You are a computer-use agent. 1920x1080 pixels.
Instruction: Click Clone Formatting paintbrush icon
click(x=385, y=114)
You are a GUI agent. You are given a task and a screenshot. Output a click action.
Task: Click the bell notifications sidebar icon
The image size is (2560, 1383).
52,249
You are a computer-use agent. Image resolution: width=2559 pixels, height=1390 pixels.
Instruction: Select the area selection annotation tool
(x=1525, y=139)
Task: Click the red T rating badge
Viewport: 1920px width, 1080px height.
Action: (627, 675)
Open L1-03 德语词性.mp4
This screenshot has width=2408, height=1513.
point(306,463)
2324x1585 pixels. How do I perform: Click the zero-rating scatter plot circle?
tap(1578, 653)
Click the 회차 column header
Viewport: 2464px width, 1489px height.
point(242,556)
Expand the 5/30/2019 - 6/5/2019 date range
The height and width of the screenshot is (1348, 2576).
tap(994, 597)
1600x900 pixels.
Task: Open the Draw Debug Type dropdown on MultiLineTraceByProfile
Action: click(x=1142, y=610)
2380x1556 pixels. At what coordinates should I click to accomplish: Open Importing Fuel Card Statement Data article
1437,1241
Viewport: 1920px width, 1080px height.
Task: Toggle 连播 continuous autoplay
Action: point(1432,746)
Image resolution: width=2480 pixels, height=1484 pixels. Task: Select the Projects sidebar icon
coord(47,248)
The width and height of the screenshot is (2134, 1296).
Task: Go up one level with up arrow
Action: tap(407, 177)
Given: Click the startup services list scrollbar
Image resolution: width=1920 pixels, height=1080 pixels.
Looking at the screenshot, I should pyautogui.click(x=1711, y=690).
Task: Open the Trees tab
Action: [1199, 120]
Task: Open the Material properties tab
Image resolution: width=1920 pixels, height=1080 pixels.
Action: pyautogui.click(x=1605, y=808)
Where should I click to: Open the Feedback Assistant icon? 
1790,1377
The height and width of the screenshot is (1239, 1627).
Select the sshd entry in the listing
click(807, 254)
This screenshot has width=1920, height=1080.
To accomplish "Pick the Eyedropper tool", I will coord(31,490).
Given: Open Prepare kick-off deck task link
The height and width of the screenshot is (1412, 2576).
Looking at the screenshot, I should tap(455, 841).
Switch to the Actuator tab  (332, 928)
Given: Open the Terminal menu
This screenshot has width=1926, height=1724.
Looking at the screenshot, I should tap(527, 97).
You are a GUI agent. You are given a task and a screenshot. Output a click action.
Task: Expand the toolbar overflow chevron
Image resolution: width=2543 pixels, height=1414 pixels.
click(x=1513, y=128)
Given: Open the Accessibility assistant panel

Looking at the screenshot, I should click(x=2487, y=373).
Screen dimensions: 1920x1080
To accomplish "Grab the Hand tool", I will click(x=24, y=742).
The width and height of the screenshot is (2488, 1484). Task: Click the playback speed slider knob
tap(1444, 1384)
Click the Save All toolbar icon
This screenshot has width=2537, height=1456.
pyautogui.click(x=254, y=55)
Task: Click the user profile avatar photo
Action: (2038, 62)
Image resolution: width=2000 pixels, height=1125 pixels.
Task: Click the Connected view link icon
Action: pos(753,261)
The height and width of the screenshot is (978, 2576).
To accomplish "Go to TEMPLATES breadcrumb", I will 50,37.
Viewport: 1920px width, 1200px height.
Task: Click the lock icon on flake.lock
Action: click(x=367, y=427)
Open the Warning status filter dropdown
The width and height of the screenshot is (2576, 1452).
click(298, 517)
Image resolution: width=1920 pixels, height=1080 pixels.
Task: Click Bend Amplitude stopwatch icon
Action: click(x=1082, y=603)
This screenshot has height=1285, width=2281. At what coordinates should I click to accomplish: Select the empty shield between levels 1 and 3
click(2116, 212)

» Exercise goal
Retype, exactly as shown, the lines from the one with "Switch to the" through the end of the records.

» Written answer
Switch to the Actuator tab  (332, 928)
Given: Open the Terminal menu
This screenshot has width=1926, height=1724.
Looking at the screenshot, I should tap(527, 97).
You are a GUI agent. You are given a task and a screenshot. Output a click action.
Task: Expand the toolbar overflow chevron
Image resolution: width=2543 pixels, height=1414 pixels.
click(x=1513, y=128)
Given: Open the Accessibility assistant panel

Looking at the screenshot, I should click(x=2487, y=373).
Screen dimensions: 1920x1080
To accomplish "Grab the Hand tool", I will click(x=24, y=742).
The width and height of the screenshot is (2488, 1484). Task: Click the playback speed slider knob
tap(1444, 1384)
Click the Save All toolbar icon
This screenshot has width=2537, height=1456.
pyautogui.click(x=254, y=55)
Task: Click the user profile avatar photo
Action: (2038, 62)
Image resolution: width=2000 pixels, height=1125 pixels.
Task: Click the Connected view link icon
Action: pos(753,261)
The height and width of the screenshot is (978, 2576).
To accomplish "Go to TEMPLATES breadcrumb", I will 50,37.
Viewport: 1920px width, 1200px height.
Task: Click the lock icon on flake.lock
Action: click(x=367, y=427)
Open the Warning status filter dropdown
The width and height of the screenshot is (2576, 1452).
click(298, 517)
Image resolution: width=1920 pixels, height=1080 pixels.
Task: Click Bend Amplitude stopwatch icon
Action: click(x=1082, y=603)
This screenshot has height=1285, width=2281. At what coordinates should I click to accomplish: Select the empty shield between levels 1 and 3
click(2116, 212)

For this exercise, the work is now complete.